**Exercise aim:**
Could you print exactly the lines of the listing below, starting at the line that has "You are a computer-use agent." and ending at the line that has "Instruction: Click the [API] 停用云文档密码 link", and only those lines?

#### Task inputs ####

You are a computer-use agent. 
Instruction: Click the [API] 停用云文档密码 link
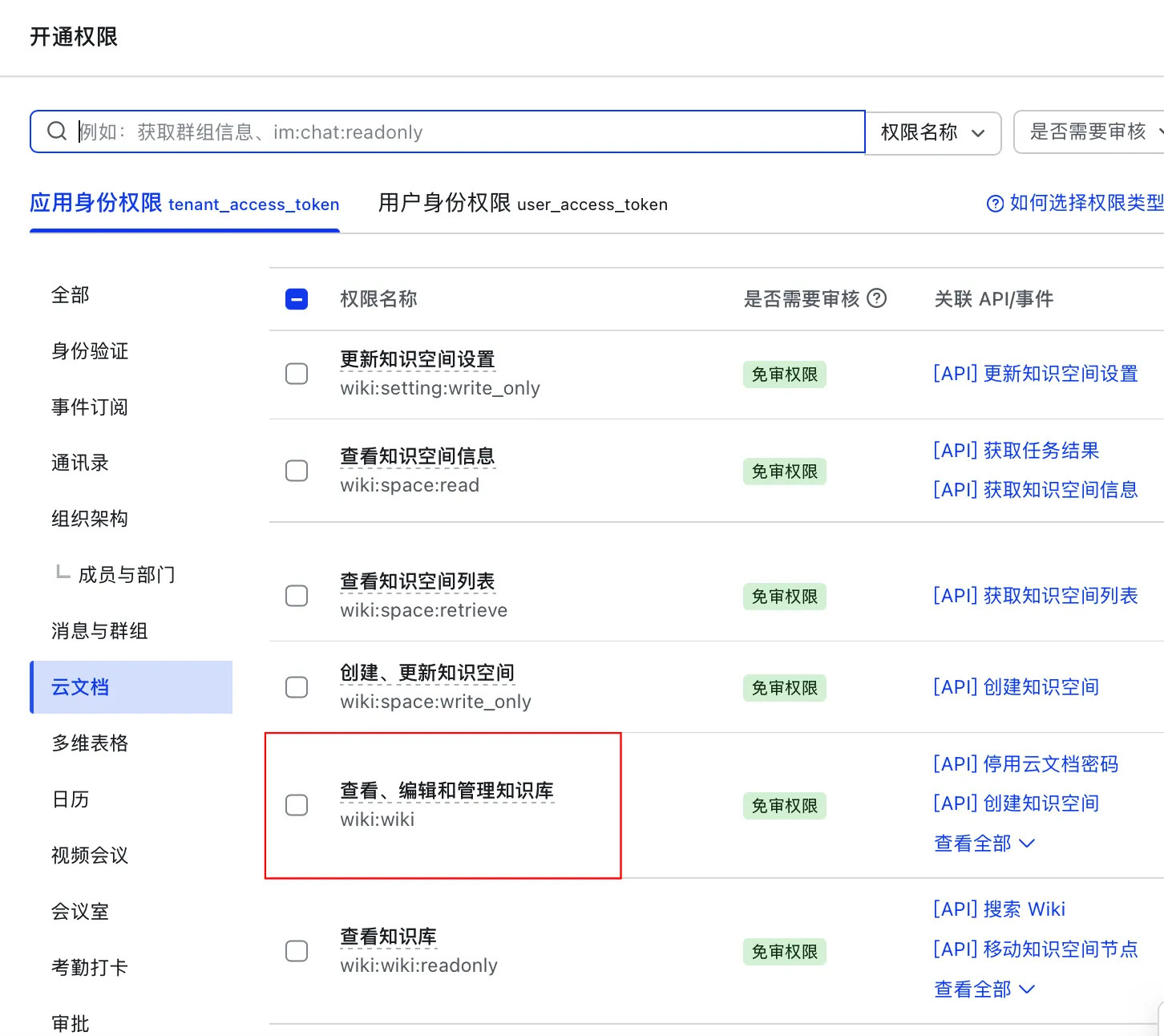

####
#### Task inputs ####

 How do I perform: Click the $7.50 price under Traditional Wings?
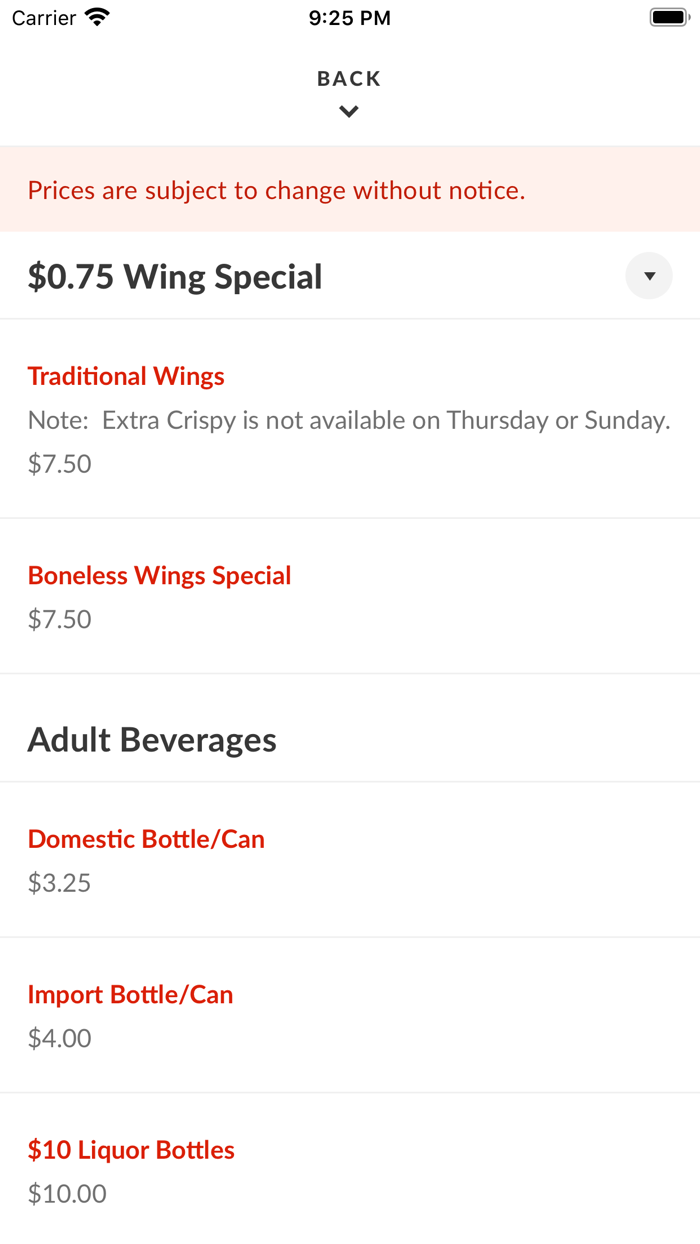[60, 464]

####
#### Task inputs ####

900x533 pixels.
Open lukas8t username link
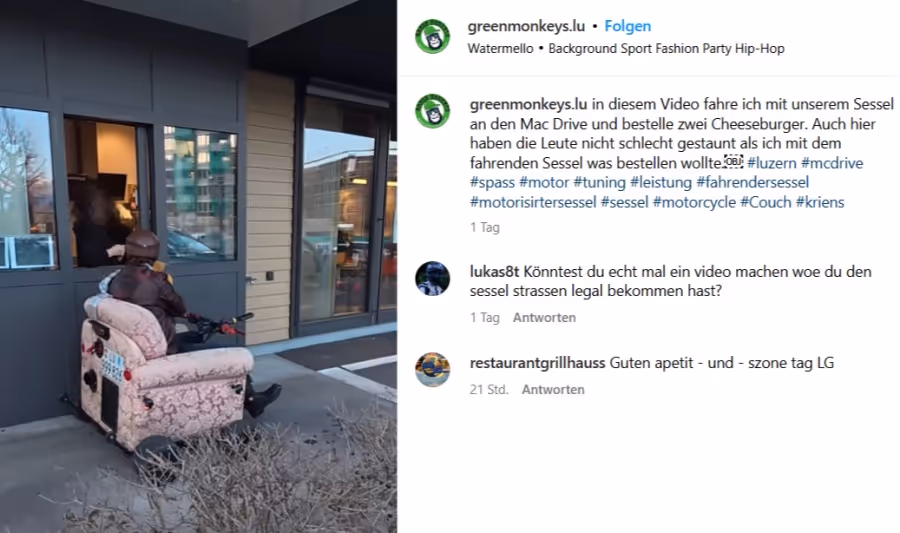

####

**Output of the exercise:**
You are a computer-use agent. 
Instruction: Click the [API] 停用云文档密码 link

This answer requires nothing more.